Microsoft is extending an olive branch of sorts to rival Mozilla.
Sam Ramji, director of Microsoft’s Open Source Software Lab, has offered to help Mozilla make sure its Firefox browser and Thunderbird e-mail client run smoothly on Windows Vista.
Ramji posted the invitation to the Mozilla development planning discussion group on Google Saturday, and in what appears to be a gracious gesture, he offered one-on-one support for Mozilla developers on behalf of his firm.
“As part of my mission as an advocate for open source applications on Windows, I’ve gotten spaces set aside at the Windows Vista Readiness ISV Lab,” Ramji wrote in the posting, noting that in the past, Microsoft has only invited commercial software developers to participate in its labs.
Ramji then expressed his commitment to evolving Microsoft’s thinking beyond commercial companies to open source projects. That, he added, is why he made what he called a “non-trivial effort” to get slots for non-commercial open source projects.
With its Open Source Software Lab project, Microsoft provides secure office space for developers, plus hardware, VPN access, and one-on-one access to Microsoft product team developers and support staff.

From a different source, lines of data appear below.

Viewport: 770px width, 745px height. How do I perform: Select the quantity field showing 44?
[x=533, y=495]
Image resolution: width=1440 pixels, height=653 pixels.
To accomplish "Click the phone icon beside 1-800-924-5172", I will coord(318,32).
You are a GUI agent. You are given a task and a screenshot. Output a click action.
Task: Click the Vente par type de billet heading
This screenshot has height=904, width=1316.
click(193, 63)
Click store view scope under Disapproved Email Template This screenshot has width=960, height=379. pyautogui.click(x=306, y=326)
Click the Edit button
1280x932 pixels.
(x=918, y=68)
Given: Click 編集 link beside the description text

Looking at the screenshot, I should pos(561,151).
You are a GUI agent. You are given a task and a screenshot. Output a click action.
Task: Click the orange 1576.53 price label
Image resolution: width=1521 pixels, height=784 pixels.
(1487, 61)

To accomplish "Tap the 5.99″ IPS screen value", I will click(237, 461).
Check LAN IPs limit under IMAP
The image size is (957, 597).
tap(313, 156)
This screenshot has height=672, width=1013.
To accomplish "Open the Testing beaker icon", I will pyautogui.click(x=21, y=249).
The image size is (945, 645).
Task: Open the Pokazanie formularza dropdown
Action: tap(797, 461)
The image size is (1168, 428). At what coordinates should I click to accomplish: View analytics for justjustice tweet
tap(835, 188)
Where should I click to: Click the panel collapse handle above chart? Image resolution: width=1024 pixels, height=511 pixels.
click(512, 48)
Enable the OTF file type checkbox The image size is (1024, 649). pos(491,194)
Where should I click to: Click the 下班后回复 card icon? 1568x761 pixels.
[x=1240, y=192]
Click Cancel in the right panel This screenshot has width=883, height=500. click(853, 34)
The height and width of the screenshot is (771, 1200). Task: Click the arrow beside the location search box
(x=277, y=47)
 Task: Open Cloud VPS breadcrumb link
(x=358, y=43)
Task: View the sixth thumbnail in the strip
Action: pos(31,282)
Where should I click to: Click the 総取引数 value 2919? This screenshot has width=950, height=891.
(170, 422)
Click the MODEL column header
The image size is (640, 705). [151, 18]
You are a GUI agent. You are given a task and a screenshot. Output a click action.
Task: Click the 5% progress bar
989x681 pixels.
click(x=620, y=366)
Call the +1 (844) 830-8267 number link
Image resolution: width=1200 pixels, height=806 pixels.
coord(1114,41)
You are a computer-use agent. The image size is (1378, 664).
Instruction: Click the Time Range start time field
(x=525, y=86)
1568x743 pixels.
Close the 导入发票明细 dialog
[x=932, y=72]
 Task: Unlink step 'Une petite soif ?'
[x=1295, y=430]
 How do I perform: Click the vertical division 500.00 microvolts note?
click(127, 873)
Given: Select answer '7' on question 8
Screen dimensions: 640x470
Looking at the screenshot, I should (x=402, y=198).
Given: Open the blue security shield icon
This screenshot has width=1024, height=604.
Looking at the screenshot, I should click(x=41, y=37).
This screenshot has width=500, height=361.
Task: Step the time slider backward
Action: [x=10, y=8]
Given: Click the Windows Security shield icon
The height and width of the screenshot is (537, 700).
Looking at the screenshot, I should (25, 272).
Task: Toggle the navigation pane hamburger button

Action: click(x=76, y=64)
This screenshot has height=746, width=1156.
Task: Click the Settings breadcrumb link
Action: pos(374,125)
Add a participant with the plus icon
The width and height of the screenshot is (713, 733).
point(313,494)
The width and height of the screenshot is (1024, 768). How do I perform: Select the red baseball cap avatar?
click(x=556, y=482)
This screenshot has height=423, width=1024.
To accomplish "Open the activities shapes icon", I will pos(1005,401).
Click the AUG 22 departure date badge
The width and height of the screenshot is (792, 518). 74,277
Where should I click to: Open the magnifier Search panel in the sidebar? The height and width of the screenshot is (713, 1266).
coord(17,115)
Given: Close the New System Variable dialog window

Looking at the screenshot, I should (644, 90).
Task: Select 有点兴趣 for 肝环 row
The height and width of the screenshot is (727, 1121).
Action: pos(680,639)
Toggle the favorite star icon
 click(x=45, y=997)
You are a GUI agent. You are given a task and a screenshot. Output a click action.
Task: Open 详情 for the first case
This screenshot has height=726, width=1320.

Mozilla has not posted a reply to the thread. Mozilla executives were not immediately available for comment, but at least one analyst had some thoughts on what he sees as an interesting proposal.
Digging on Firefox
“I think it’s commendable that Microsoft is outreaching to the Mozilla folks,” JupiterResearch analyst Joe Wilcox told LinuxInsider. “On the other hand, this very public invitation is a little bit of a dig and smells of PR as well.”
That suspicion comes despite Ramji’s suggestion that he had wanted to send the invitation directly to Mozilla, but decided to post it on the Google group “in case their spam filters are set to block @microsoft.com e-mail addresses.”
Wilcox, for one, said he would be shocked if Mozilla considered @microsoft.com a spam address and called the assertion “an unnecessary dig.” There are certainly open channels of communication between developers, he added, and Mozilla has a relationship with Microsoft at some level.
Mozilla and Microsoft’s relationship has been marked by competition over the past two years. Mozilla launched a direct attack against Microsoft’s Internet Explorer Web browser when it released the open source Firefox. Its e-mail client, Thunderbird, meanwhile, competes directly with Microsoft’s Outlook.
Firefox has proven to be a formidable IE competitor, winning about 15 percent of total browser market share since Mozilla introduced the application in 2004. Microsoft has since seen its share of the browser market fall from the high 90s to under 80 percent. Now, Mozilla and Microsoft are racing to put out new versions of their competing products.
“Keep in mind that people don’t buy operating systems, they buy applications. So operating systems really only succeed if there are compelling applications,” Wilcox concluded. “Firefox is a popular browser. Microsoft should want it on Windows Vista.”